- [EXERCISE INPUTS]:
▼

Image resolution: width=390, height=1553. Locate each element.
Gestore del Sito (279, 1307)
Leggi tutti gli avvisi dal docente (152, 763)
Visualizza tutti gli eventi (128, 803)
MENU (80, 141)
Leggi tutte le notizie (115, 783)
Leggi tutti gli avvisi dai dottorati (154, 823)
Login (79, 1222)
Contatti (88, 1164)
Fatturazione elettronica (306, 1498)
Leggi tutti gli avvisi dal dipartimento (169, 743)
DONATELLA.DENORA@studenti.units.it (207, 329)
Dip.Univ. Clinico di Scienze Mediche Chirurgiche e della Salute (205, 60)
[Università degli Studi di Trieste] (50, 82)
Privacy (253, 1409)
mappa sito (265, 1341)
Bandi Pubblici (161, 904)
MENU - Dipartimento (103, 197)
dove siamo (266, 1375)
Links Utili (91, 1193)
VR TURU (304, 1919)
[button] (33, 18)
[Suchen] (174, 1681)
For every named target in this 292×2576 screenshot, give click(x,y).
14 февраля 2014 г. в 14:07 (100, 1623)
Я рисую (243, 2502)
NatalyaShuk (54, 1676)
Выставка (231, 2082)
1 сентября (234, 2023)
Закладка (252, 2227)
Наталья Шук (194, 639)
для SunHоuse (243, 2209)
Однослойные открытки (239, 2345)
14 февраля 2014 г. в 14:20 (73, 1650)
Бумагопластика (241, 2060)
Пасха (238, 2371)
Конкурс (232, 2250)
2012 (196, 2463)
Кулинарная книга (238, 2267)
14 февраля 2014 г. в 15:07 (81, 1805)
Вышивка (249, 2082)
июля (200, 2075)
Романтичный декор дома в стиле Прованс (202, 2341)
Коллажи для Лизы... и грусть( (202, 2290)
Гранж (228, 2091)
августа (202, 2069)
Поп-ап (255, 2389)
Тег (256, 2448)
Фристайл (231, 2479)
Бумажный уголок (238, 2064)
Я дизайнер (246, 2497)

▲

- [EXERCISE AIM]: Send back each record exactly as it stands.

- [YOUR SOLUTION]:
Image resolution: width=390, height=1553. Locate each element.
Gestore del Sito (279, 1307)
Leggi tutti gli avvisi dal docente (152, 763)
Visualizza tutti gli eventi (128, 803)
MENU (80, 141)
Leggi tutte le notizie (115, 783)
Leggi tutti gli avvisi dai dottorati (154, 823)
Login (79, 1222)
Contatti (88, 1164)
Fatturazione elettronica (306, 1498)
Leggi tutti gli avvisi dal dipartimento (169, 743)
DONATELLA.DENORA@studenti.units.it (207, 329)
Dip.Univ. Clinico di Scienze Mediche Chirurgiche e della Salute (205, 60)
[Università degli Studi di Trieste] (50, 82)
Privacy (253, 1409)
mappa sito (265, 1341)
Bandi Pubblici (161, 904)
MENU - Dipartimento (103, 197)
dove siamo (266, 1375)
Links Utili (91, 1193)
VR TURU (304, 1919)
[button] (33, 18)
[Suchen] (174, 1681)
For every named target in this 292×2576 screenshot, give click(x,y).
14 февраля 2014 г. в 14:07 (100, 1623)
Я рисую (243, 2502)
NatalyaShuk (54, 1676)
Выставка (231, 2082)
1 сентября (234, 2023)
Закладка (252, 2227)
Наталья Шук (194, 639)
для SunHоuse (243, 2209)
Однослойные открытки (239, 2345)
14 февраля 2014 г. в 14:20 (73, 1650)
Бумагопластика (241, 2060)
Пасха (238, 2371)
Конкурс (232, 2250)
2012 (196, 2463)
Кулинарная книга (238, 2267)
14 февраля 2014 г. в 15:07 (81, 1805)
Вышивка (249, 2082)
июля (200, 2075)
Романтичный декор дома в стиле Прованс (202, 2341)
Коллажи для Лизы... и грусть( (202, 2290)
Гранж (228, 2091)
августа (202, 2069)
Поп-ап (255, 2389)
Тег (256, 2448)
Фристайл (231, 2479)
Бумажный уголок (238, 2064)
Я дизайнер (246, 2497)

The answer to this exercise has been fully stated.